[Data records — start]
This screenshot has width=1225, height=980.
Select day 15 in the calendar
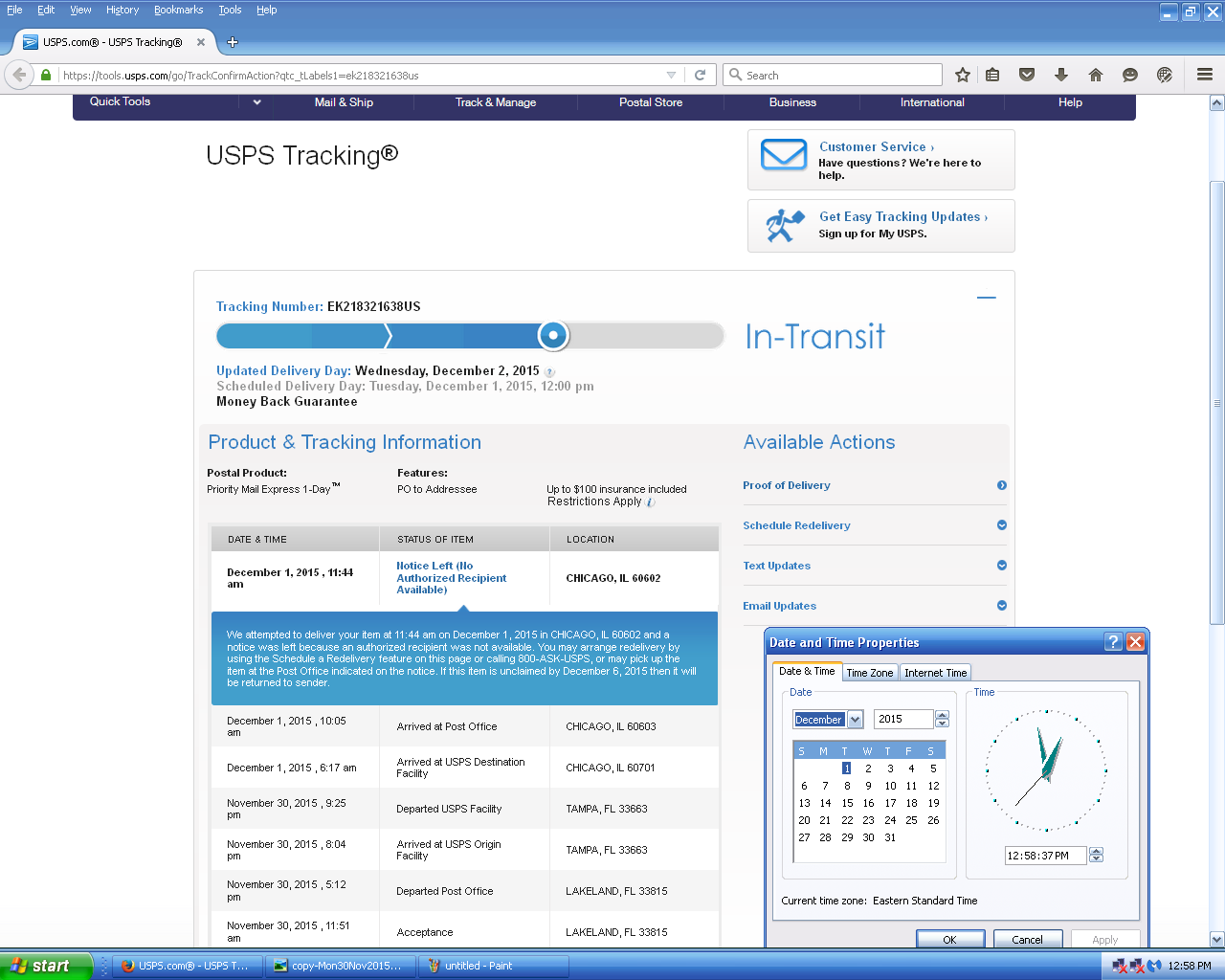tap(847, 803)
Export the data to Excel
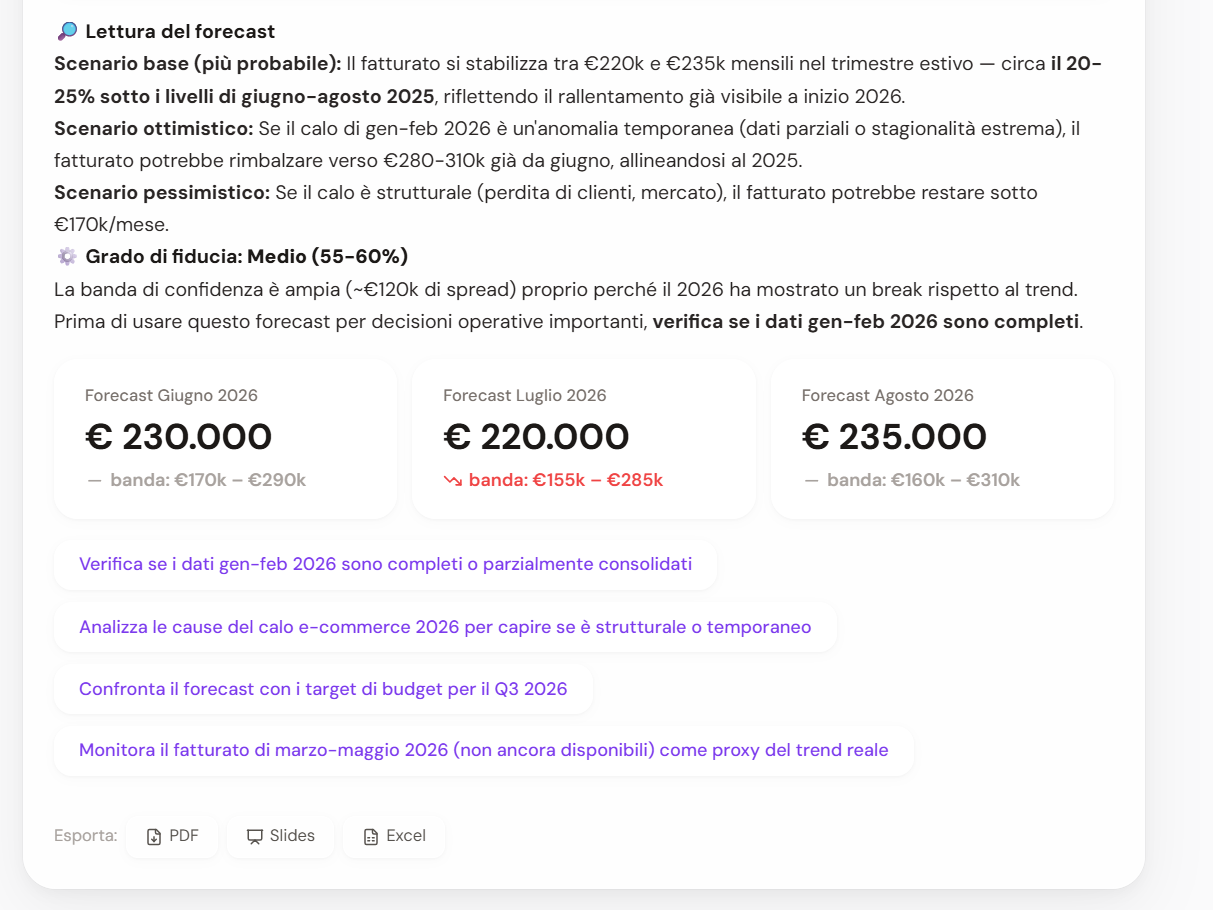Viewport: 1213px width, 910px height. pyautogui.click(x=394, y=836)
[Data records — finish]
Your task: What is needed here is each line above set down word for word, minus the images.

Answer box:
This screenshot has width=1225, height=980.
Select day 15 in the calendar
tap(847, 803)
Export the data to Excel
Viewport: 1213px width, 910px height. pyautogui.click(x=394, y=836)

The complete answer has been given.